> Assignment:
Please set down only the lines between the line containing "info@markenprofil.com (92, 2149)" and the end of the records, inclusive, exactly as they stand.

*** Data for this task ***

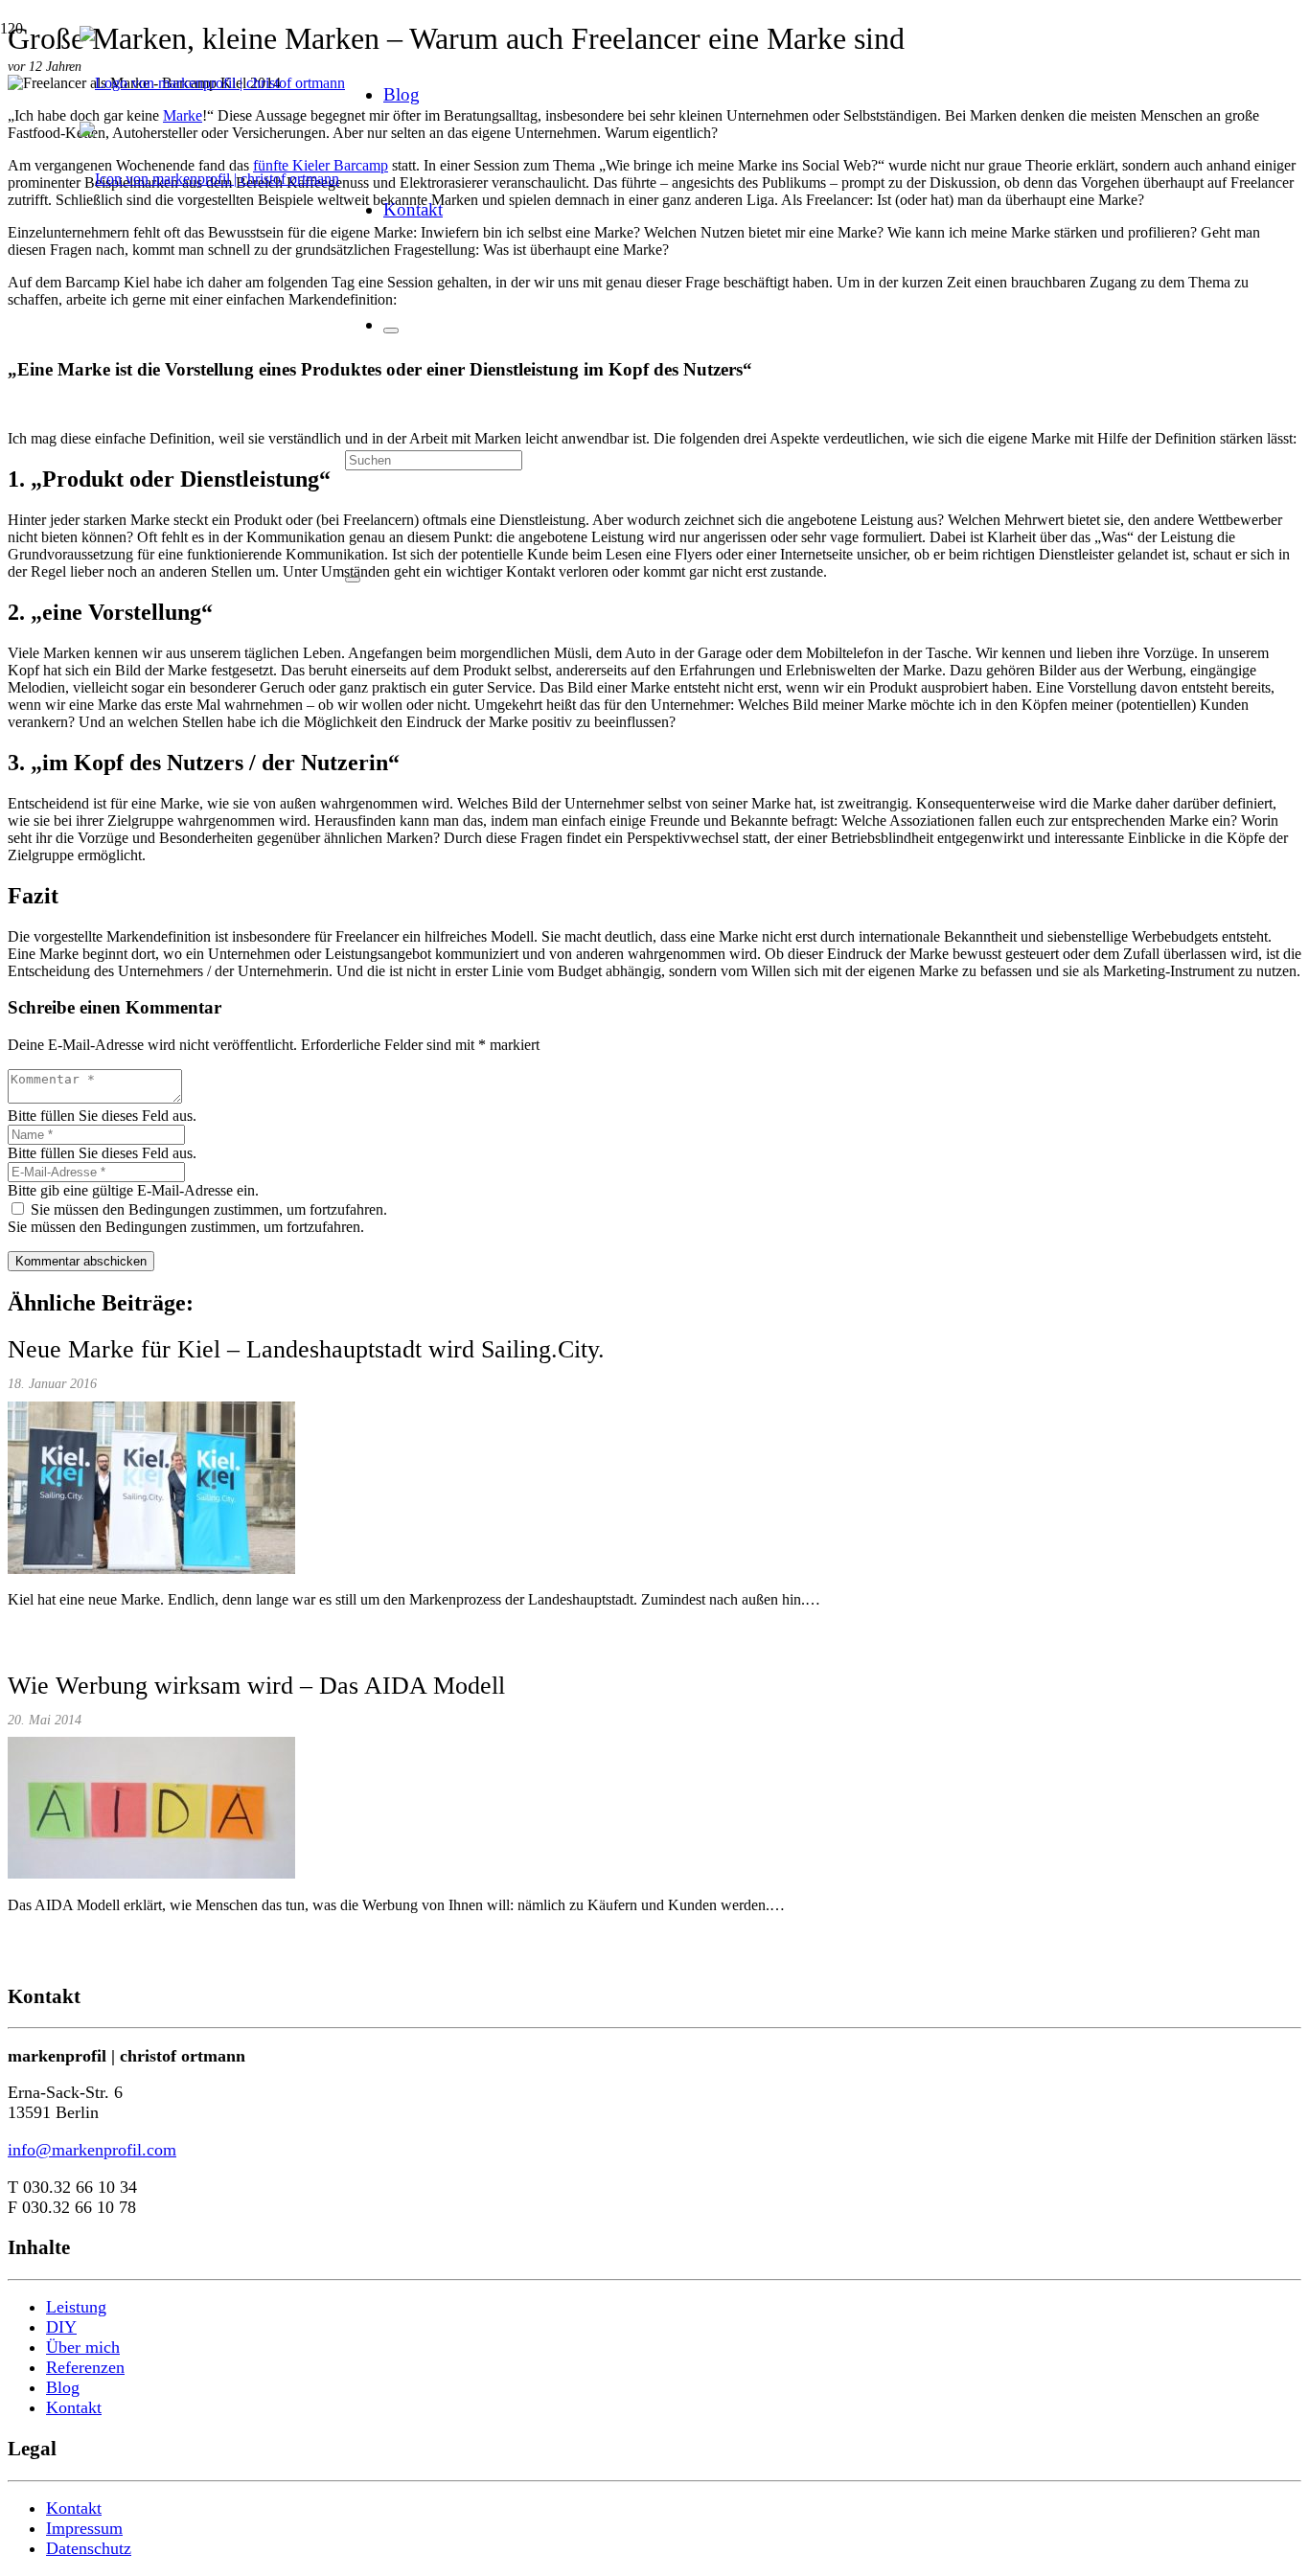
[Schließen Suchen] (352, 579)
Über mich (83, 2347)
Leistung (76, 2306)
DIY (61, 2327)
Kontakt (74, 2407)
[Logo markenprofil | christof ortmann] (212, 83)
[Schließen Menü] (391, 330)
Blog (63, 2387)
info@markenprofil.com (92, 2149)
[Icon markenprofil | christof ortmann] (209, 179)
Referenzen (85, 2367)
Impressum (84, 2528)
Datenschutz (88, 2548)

***

> Response to the task:
info@markenprofil.com (92, 2149)
[Icon markenprofil | christof ortmann] (209, 179)
Referenzen (85, 2367)
Impressum (84, 2528)
Datenschutz (88, 2548)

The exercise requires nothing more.